* _WRITTEN TASK_: Please rewrite the records from the line containing "This screenshot has" through the line containing "The width and height of the screenshot is (686, 229).", changing "Delete" to "Remove" and leaving everything else unchanged.

* _RECORDS TO PROCESS_:
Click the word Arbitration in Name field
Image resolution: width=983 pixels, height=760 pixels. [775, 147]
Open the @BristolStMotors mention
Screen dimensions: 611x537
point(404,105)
==
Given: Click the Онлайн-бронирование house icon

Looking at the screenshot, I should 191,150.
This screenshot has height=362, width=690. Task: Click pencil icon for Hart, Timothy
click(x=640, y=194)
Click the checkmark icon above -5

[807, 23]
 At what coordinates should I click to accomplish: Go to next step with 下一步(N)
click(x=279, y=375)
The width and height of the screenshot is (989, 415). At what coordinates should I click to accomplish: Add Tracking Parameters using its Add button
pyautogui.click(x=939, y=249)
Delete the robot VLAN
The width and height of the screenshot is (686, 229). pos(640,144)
==
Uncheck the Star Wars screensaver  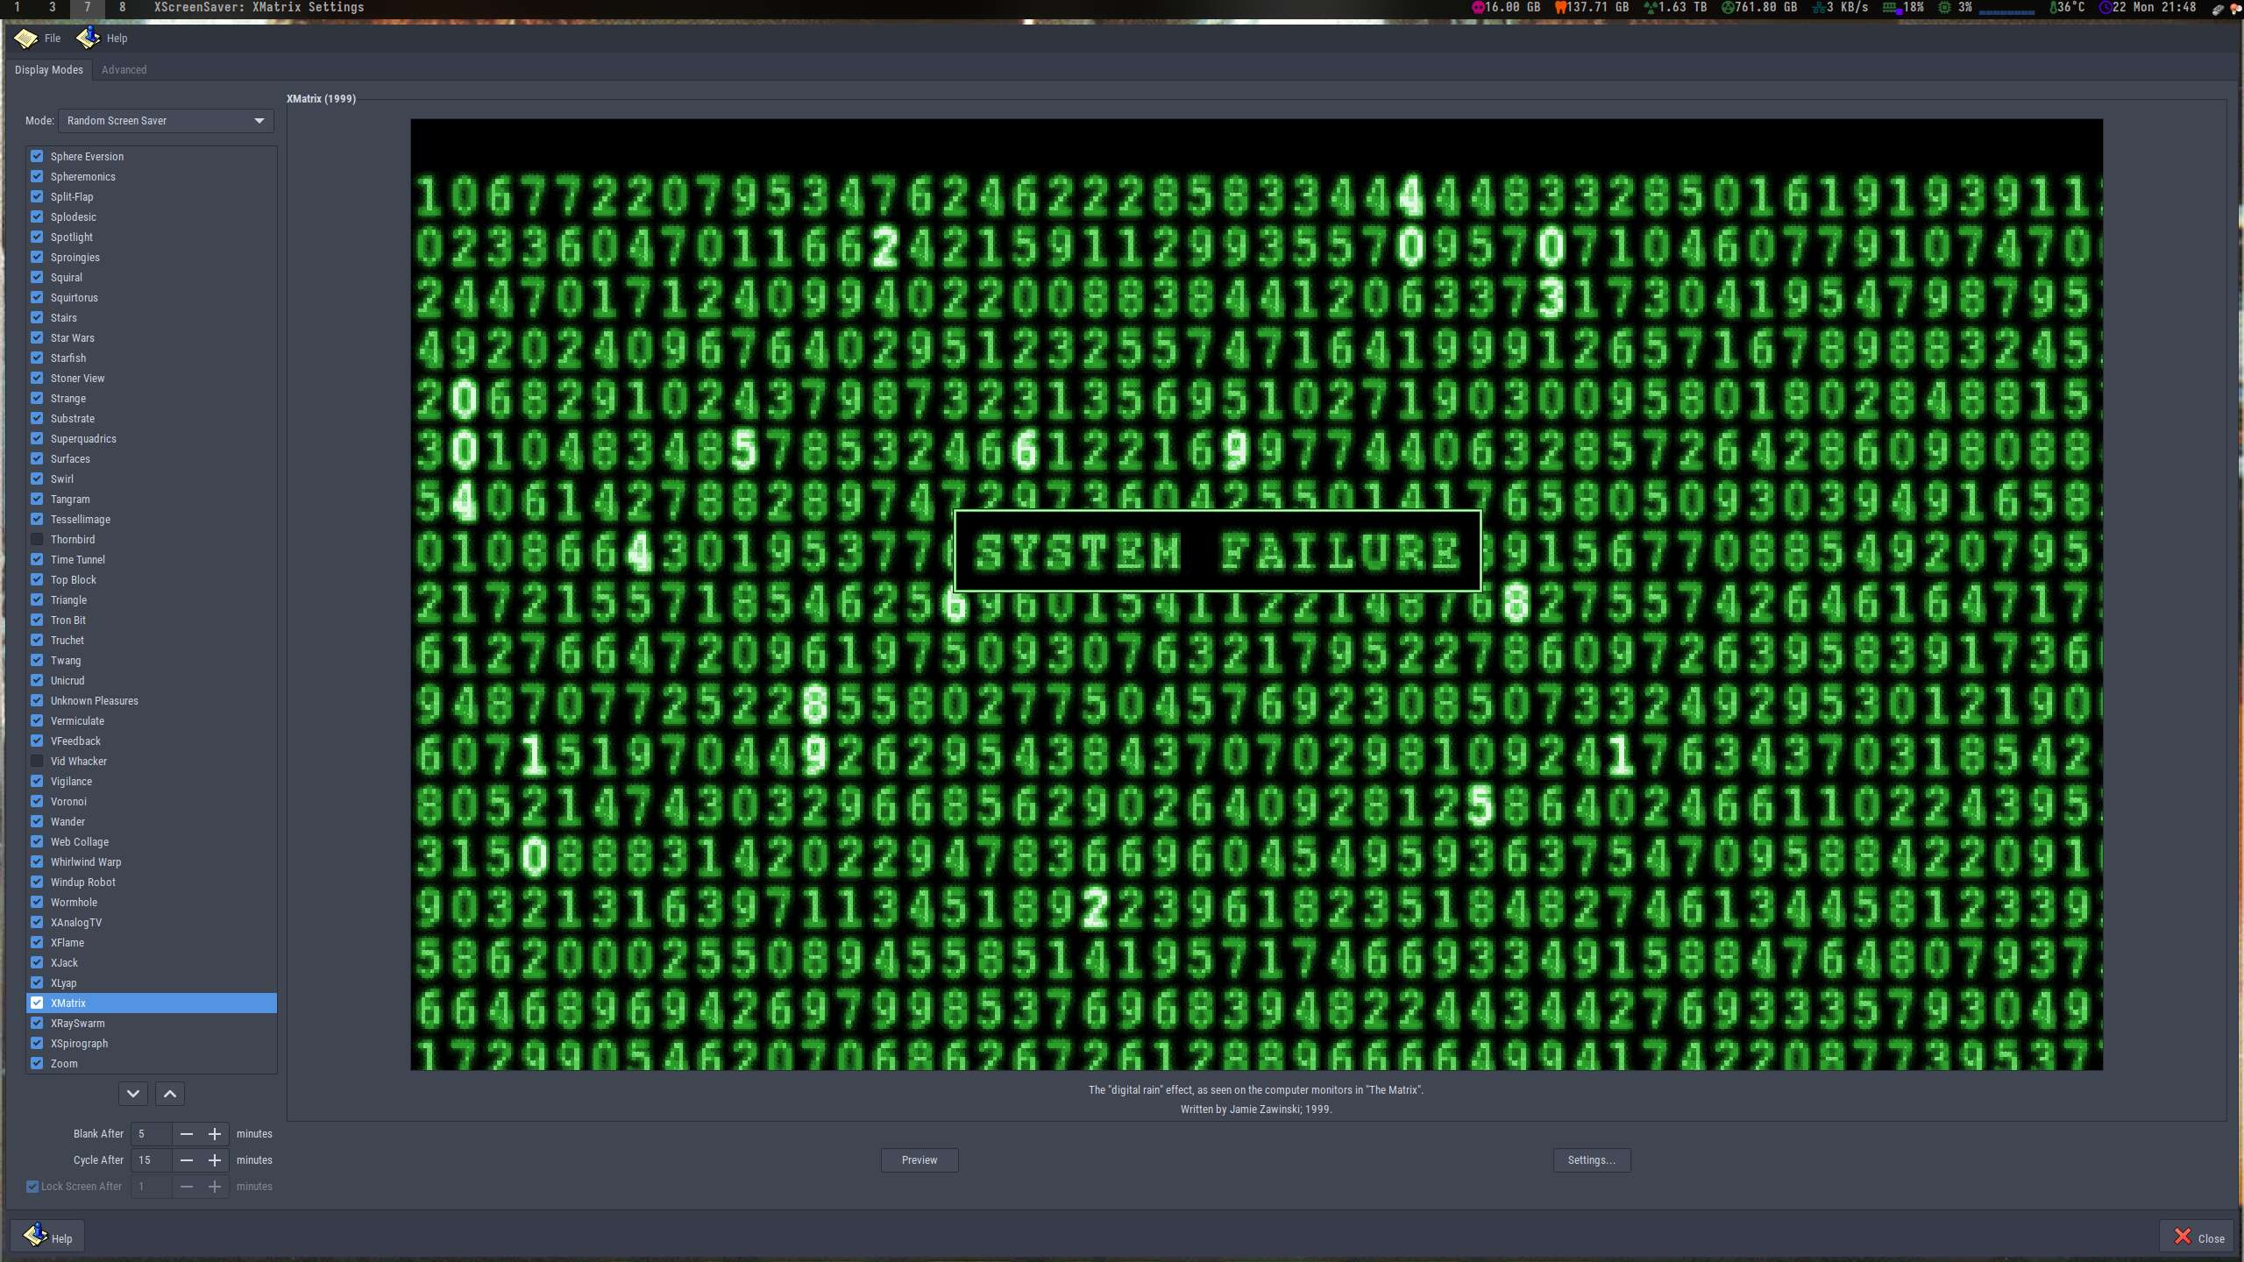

* _EXERCISE SOLUTION_:
This screenshot has height=362, width=690. Task: Click pencil icon for Hart, Timothy
click(x=640, y=194)
Click the checkmark icon above -5

[807, 23]
 At what coordinates should I click to accomplish: Go to next step with 下一步(N)
click(x=279, y=375)
The width and height of the screenshot is (989, 415). At what coordinates should I click to accomplish: Add Tracking Parameters using its Add button
pyautogui.click(x=939, y=249)
Remove the robot VLAN
The width and height of the screenshot is (686, 229). pos(640,144)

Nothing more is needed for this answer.